On 17 November 2022, the UK Treasury published its response to an earlier consultation exercise on Solvency II reform. The government’s plans regarding these reforms are part of a wider reform programme to make the UK the world’s “most innovative, dynamic and competitive global financial centre”, and have been welcomed by the insurance industry.
In a recent Best commentary, analysts stated that a key feature of this reform is the intended change in asset eligibility rules for the matching adjustment to allow the inclusion of assets with highly predictable, rather than only fixed, cashflows.
The rating agency said: “Asset eligibility changes do not directly affect capital ratios. The likely impact of the changes will be focused on the restructuring of investment portfolios backing policyholder liabilities, as the range of eligible assets is widened.”

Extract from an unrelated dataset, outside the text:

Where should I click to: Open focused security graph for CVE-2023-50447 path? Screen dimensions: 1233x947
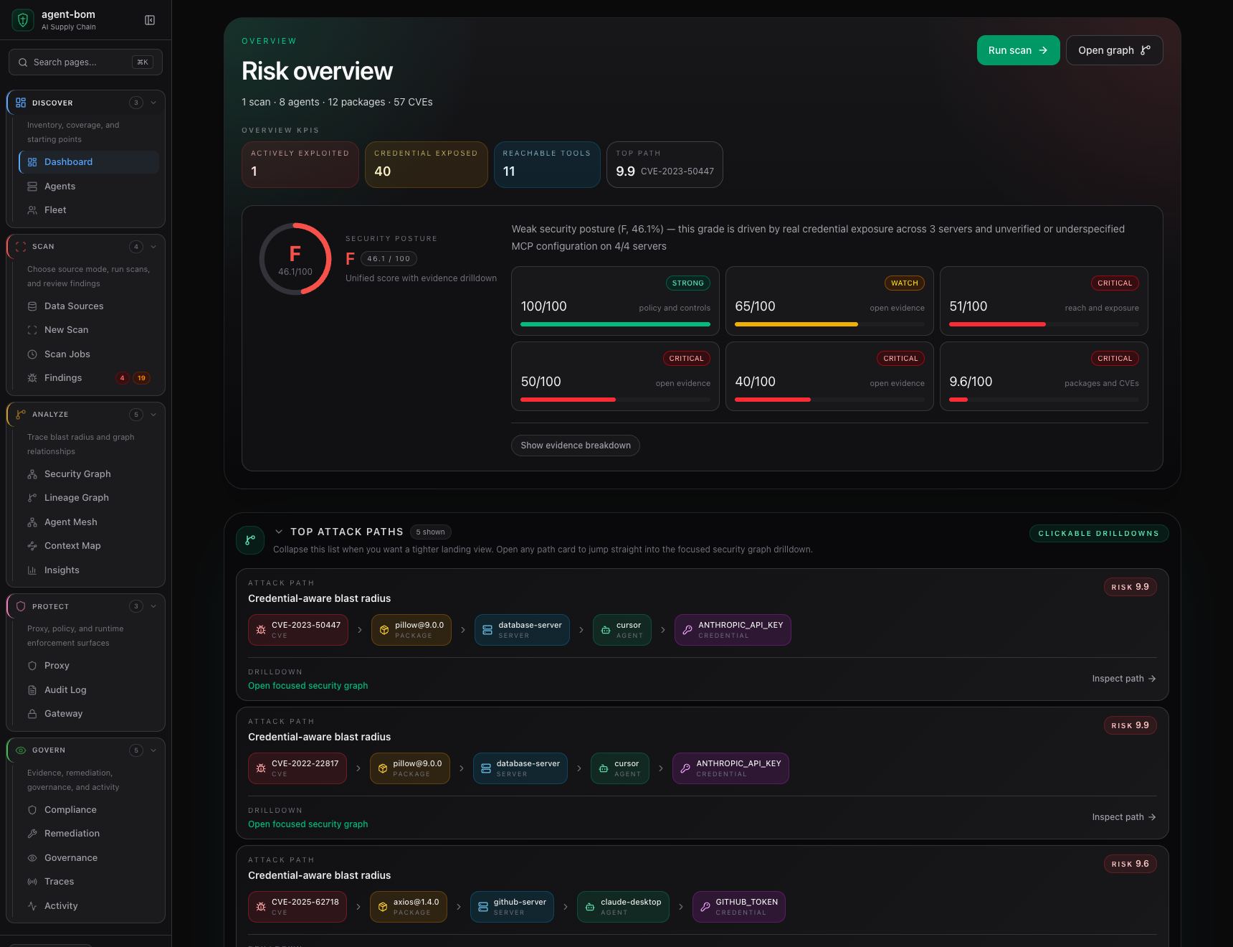click(x=308, y=685)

It added: “Expansion of asset options for UK annuity writers should assist the industry in sourcing assets to meet expected high demand for pension risk transfer (PRT) solutions over the coming years.”

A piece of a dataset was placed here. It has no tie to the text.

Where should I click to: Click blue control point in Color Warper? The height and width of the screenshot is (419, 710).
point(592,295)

According to analysts, broadening the assets eligible for the matching adjustment moves the prudential system incrementally away from cliff-edge product classifications towards a more economic approach.
The Association of British Insurers (ABI), has suggested the reform could allow the industry to invest more than £100 billion over the next ten years across a more diverse range of assets.
AM Best highlighted that the overall expectation is that the changes will lead to a higher proportion of UK-based assets available to back UK annuity portfolios, compared with today.
Regarding the proposed risk margin reduction – 65% for long-term life insurers -, AM Best analysts believe that is unlikely it will change UK annuity writers’ longevity reinsurance purchasing decisions in the near term.
However, AM Best also believes the lower risk margin should enhance annuity writers’ options and negotiating position with reinsurers.
Additionally, the rating agency noted its support regarding stress-testing and believes it should be mandatory.
It said: “A requirement for insurers to participate in stress-testing exercises prescribed by the PRA (Prudential Regulatory Authority) means these exercises will no longer be voluntary for UK insurers.
“It will place greater emphasis on scenario-based solvency testing over time, in addition to model-based work. AM Best would welcome this evolution of the UK regulatory framework on transparency grounds and to the extent that stress testing results are disclosed.”